» **Available data**:
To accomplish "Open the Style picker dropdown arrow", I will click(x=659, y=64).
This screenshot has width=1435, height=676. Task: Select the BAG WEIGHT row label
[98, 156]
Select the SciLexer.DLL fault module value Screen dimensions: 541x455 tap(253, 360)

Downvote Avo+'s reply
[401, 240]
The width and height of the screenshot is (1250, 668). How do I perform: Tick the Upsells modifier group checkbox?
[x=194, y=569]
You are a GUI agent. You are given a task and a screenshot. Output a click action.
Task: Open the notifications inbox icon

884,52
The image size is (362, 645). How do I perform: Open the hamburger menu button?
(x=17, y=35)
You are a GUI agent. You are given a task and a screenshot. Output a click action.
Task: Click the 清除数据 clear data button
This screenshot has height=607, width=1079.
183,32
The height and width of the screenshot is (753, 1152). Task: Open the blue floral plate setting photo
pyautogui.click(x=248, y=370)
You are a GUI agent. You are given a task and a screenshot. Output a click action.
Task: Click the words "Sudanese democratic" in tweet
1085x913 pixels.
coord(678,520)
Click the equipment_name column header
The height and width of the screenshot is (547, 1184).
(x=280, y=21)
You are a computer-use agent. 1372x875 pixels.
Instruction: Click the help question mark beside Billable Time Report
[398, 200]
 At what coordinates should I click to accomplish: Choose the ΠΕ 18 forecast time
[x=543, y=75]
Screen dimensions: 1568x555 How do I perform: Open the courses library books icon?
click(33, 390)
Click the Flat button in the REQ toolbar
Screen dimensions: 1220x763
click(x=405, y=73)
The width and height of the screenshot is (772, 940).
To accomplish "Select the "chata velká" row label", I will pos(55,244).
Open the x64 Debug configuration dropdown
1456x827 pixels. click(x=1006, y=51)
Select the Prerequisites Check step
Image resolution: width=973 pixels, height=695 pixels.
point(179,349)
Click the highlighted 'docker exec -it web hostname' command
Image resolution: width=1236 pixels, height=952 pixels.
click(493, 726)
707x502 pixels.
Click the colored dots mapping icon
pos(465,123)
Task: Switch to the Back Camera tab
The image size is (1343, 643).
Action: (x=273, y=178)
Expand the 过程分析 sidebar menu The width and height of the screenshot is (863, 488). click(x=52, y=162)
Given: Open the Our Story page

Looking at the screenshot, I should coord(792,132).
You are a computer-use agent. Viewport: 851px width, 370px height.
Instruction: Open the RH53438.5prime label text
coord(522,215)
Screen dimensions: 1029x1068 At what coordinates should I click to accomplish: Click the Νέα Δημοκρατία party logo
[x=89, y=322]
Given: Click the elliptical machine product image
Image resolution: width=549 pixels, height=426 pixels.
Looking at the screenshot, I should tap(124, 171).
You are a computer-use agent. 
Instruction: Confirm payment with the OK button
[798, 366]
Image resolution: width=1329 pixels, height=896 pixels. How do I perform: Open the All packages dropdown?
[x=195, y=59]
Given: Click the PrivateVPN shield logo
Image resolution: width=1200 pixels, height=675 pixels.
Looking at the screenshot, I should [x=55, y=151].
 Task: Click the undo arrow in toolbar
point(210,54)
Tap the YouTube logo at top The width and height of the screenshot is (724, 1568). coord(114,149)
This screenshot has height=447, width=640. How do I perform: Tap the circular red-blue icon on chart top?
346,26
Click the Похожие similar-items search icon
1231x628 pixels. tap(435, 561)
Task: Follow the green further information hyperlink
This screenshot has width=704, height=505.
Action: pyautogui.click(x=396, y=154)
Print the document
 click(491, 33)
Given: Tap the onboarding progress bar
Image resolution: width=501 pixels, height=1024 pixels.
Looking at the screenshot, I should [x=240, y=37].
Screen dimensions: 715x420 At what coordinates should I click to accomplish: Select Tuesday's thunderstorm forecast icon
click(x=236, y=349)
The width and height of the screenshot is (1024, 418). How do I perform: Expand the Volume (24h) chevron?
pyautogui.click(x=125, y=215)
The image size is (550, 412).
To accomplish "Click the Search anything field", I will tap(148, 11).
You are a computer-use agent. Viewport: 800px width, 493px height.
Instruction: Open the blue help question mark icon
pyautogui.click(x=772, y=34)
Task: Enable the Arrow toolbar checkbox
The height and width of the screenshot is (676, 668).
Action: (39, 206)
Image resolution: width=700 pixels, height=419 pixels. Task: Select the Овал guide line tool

» **About this exercise**: Write out the whole listing verbatim.

» **Output below**:
To accomplish "Open the Style picker dropdown arrow", I will click(x=659, y=64).
This screenshot has width=1435, height=676. Task: Select the BAG WEIGHT row label
[98, 156]
Select the SciLexer.DLL fault module value Screen dimensions: 541x455 tap(253, 360)

Downvote Avo+'s reply
[401, 240]
The width and height of the screenshot is (1250, 668). How do I perform: Tick the Upsells modifier group checkbox?
[x=194, y=569]
You are a GUI agent. You are given a task and a screenshot. Output a click action.
Task: Open the notifications inbox icon

884,52
The image size is (362, 645). How do I perform: Open the hamburger menu button?
(x=17, y=35)
You are a GUI agent. You are given a task and a screenshot. Output a click action.
Task: Click the 清除数据 clear data button
This screenshot has height=607, width=1079.
183,32
The height and width of the screenshot is (753, 1152). Task: Open the blue floral plate setting photo
pyautogui.click(x=248, y=370)
You are a GUI agent. You are given a task and a screenshot. Output a click action.
Task: Click the words "Sudanese democratic" in tweet
1085x913 pixels.
coord(678,520)
Click the equipment_name column header
The height and width of the screenshot is (547, 1184).
(x=280, y=21)
You are a computer-use agent. 1372x875 pixels.
Instruction: Click the help question mark beside Billable Time Report
[398, 200]
 At what coordinates should I click to accomplish: Choose the ΠΕ 18 forecast time
[x=543, y=75]
Screen dimensions: 1568x555 How do I perform: Open the courses library books icon?
click(33, 390)
Click the Flat button in the REQ toolbar
Screen dimensions: 1220x763
click(x=405, y=73)
The width and height of the screenshot is (772, 940).
To accomplish "Select the "chata velká" row label", I will pos(55,244).
Open the x64 Debug configuration dropdown
1456x827 pixels. click(x=1006, y=51)
Select the Prerequisites Check step
Image resolution: width=973 pixels, height=695 pixels.
point(179,349)
Click the highlighted 'docker exec -it web hostname' command
Image resolution: width=1236 pixels, height=952 pixels.
click(493, 726)
707x502 pixels.
Click the colored dots mapping icon
pos(465,123)
Task: Switch to the Back Camera tab
The image size is (1343, 643).
Action: (x=273, y=178)
Expand the 过程分析 sidebar menu The width and height of the screenshot is (863, 488). click(x=52, y=162)
Given: Open the Our Story page

Looking at the screenshot, I should coord(792,132).
You are a computer-use agent. Viewport: 851px width, 370px height.
Instruction: Open the RH53438.5prime label text
coord(522,215)
Screen dimensions: 1029x1068 At what coordinates should I click to accomplish: Click the Νέα Δημοκρατία party logo
[x=89, y=322]
Given: Click the elliptical machine product image
Image resolution: width=549 pixels, height=426 pixels.
Looking at the screenshot, I should tap(124, 171).
You are a computer-use agent. 
Instruction: Confirm payment with the OK button
[798, 366]
Image resolution: width=1329 pixels, height=896 pixels. How do I perform: Open the All packages dropdown?
[x=195, y=59]
Given: Click the PrivateVPN shield logo
Image resolution: width=1200 pixels, height=675 pixels.
Looking at the screenshot, I should [x=55, y=151].
 Task: Click the undo arrow in toolbar
point(210,54)
Tap the YouTube logo at top The width and height of the screenshot is (724, 1568). coord(114,149)
This screenshot has height=447, width=640. How do I perform: Tap the circular red-blue icon on chart top?
346,26
Click the Похожие similar-items search icon
1231x628 pixels. tap(435, 561)
Task: Follow the green further information hyperlink
This screenshot has width=704, height=505.
Action: pyautogui.click(x=396, y=154)
Print the document
 click(491, 33)
Given: Tap the onboarding progress bar
Image resolution: width=501 pixels, height=1024 pixels.
Looking at the screenshot, I should [x=240, y=37].
Screen dimensions: 715x420 At what coordinates should I click to accomplish: Select Tuesday's thunderstorm forecast icon
click(x=236, y=349)
The width and height of the screenshot is (1024, 418). How do I perform: Expand the Volume (24h) chevron?
pyautogui.click(x=125, y=215)
The image size is (550, 412).
To accomplish "Click the Search anything field", I will tap(148, 11).
You are a computer-use agent. Viewport: 800px width, 493px height.
Instruction: Open the blue help question mark icon
pyautogui.click(x=772, y=34)
Task: Enable the Arrow toolbar checkbox
The height and width of the screenshot is (676, 668).
Action: (39, 206)
Image resolution: width=700 pixels, height=419 pixels. Task: Select the Овал guide line tool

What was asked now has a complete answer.